Dental care for pets
Dental care is not only important for humans, but for pets too. Aside from trauma (breaking), dental plaque and tartar can cause dental problems in dogs, cats and horses. Good dental care can prevent serious problems and pain for your pet. Read all about good dental care for your dog, cat, horse or rodent here.
Dental problems in cats and dogs, aside from trauma (breaking), are often caused by plaque and tartar. Plaque is a barely visible layer that is constantly formed on the teeth. It consists of food residue, mucous and bacteria. If plaque is not removed, it turns into tartar. You can help to remove your pet's plaque, but tartar can only be removed by your veterinarian.
As your pet gets older, the risk of dental problems increases.
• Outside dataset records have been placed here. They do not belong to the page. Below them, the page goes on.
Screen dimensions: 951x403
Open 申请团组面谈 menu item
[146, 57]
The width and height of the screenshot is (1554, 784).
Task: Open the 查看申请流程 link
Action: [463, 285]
Neglected dental problems can have serious consequences for your pet's health. Symptoms may vary from bad breath to severe gum infections or even infections in major organs. It is therefore important to care for your pet's teeth daily and to have them checked on a regular basis.
You can look after your pet's teeth in various ways, depending on what your pet will tolerate of course. You can choose to brush your pet's teeth daily, using the C.E.T Dental Care Kit, which contains everything you need. If this is too dangerous for your fingers, you can use an anti-plaque powder such as (Orozyme Bucco-Fresh or ProDen PlaqueOff) or a liquid. These powders and liquids, such as Orozyme RF2 Aquadyl or Vet Aquadent, are mixed with your pet's food or water. Of course there are also the special dental diet foods, waxes, powders and chew strips that all help to keep the teeth as healthy as possible.
Rodents and rabbits
In rodents and rabbits, we often see the occurrence of spikes due to wear or excessive growth of the molars. In addition, a common problem is the incisors becoming too long or taking the wrong shape. These can and must be filed down by your veterinarian. A cause of excessive growth in your pet's teeth can be an excess in calcium in their diet. Aside from hay, Supreme Science Selective is a good supplement. This contains the right amount of calcium.
Horses also suffer from "spikes" in their molars. These must be removed by your veterinarian or dentist. Sometimes we see that young horses' early molars remain in the mouth and form "caps" on their adult teeth. These also need to be removed in order to eat normally again. Tartar formation can also be a problem in horses. Altogether, plenty of reasons to have your horse's mouth checked on a regular basis.